Giving what “Fox & Friends” this morning actually called “a great uplifting speech” at Liberty University on Saturday, Trump declared, “No one has ever achieved anything significant without a chorus of critics standing on the sidelines explaining why it can’t be done. Nothing is easier — or more pathetic — than being a critic, because they’re people that can’t get the job done.”

So, what do folks who spend much of their professional lives offering tough, thoughtful criticism have to say about that?

Chicago Tribune film critic Michael Phillips: “If Trump defines a critic as anyone who’s second-guessing what the hell he’s up to on any given day, then we’re living in criticism nation. And it’s a sign that we haven’t gone completely numb to the outrages.”

Harvey Young, dramatist and a theater and African-American studies expert, Northwestern University: “The president is clearly conflating naysayer and critic. Critics, by and large, analyze and evaluate on the basis of fact, deep research and an enviable depth of historical and practical knowledge.”

“They help us to appreciate the larger context. They often are among the first to advise on how something can be done and to applaud path-blazing innovation. It is true that critics will call out moments of error, failure, ineptitude — akin to telling the emperor that he has no clothes — but that’s being truthful, not oppositional.”

Elizabeth Taylor, co-editor of The National Book Review and former president of the National Book Critics Circle: “With all the stuff coming at us every day, where would we be without critics? Without critics, we have only the loudest voices in the room.”

“In a world where everyone seems to be a critic — in the rise of the citizen reviewer with undisclosed biases — we need discerning critics who can make convincing cases to readers and lead a conversation about quality.”

Robert Abrams, board member of the Dance Critics Association and critic for ExploreDance.com: “Mr. Trump is confusing criticism with negativity. This is a common misconception, unfortunately. Well-crafted criticism helps readers understand the work in question with a greater depth than the reader might have seen before.”

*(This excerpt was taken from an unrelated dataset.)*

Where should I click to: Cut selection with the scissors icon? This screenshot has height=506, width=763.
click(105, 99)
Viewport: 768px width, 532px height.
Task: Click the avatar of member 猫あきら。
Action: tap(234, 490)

Andras Szanto, former director of the now-defunct National Arts Journalism Program at Columbia’s University’s Graduate School of Journalism: “In the world of art, artists and institutions welcome criticism because it validates what they do and connects them to a broader public. By saying what he said, Trump underscores two overarching features of his presidency: He does not seek validation from anyone but himself, and ultimately he doesn’t care much about what the public thinks. He is not interested in being part of a two-way discourse.”

Mary McNamara, television critic of the Los Angeles Times: “Well, the obvious first response is that this is pretty rich coming from a man who has spent years criticizing many, many people including and especially President Obama, mostly through the facile and pot-shotty platform of Twitter. Perhaps that is what he means by ‘nothing is easier than being a critic.’”

“Still, even that sort of criticism remains an important part of our democracy, which was, after all, born of criticism. What were the founding fathers if not critics?”

Well, of course, don’t expect any uprising of the Fox News army of analysts to coalesce in outrage. After all, isn’t Trump calling them idiots, too. Right?

Puerto Rico’s giant mess

The island’s financial woes are prodigious. The Wall Street Journal discloses that losses for mutual funds that invested in Puerto Rico’s debt is about $5.4 billion in the last five years and explains exactly how it came up with the not-easy-to-divine figure. (The Wall Street Journal)

SNL’s best moment

The shots at Trump via Alec Baldwin and Melissa McCarthy were not the show’s strongest elements Saturday. If you missed, it wasn’t even a close second to a skit on a new Amazon Echo Silver for seniors. (Recode)

Call to critics

The Nieman Foundation for Journalism at Harvard University is today unveiling a survey of visual arts journalists. It’s led by Mary Louise Schumacher, the 2017 arts and culture fellow at the Nieman Foundation and expands on a study conducted 15 years ago by the above-mentioned National Arts Journalism Program at Columbia University (ah, time flies, I was on that board before it was disbanded).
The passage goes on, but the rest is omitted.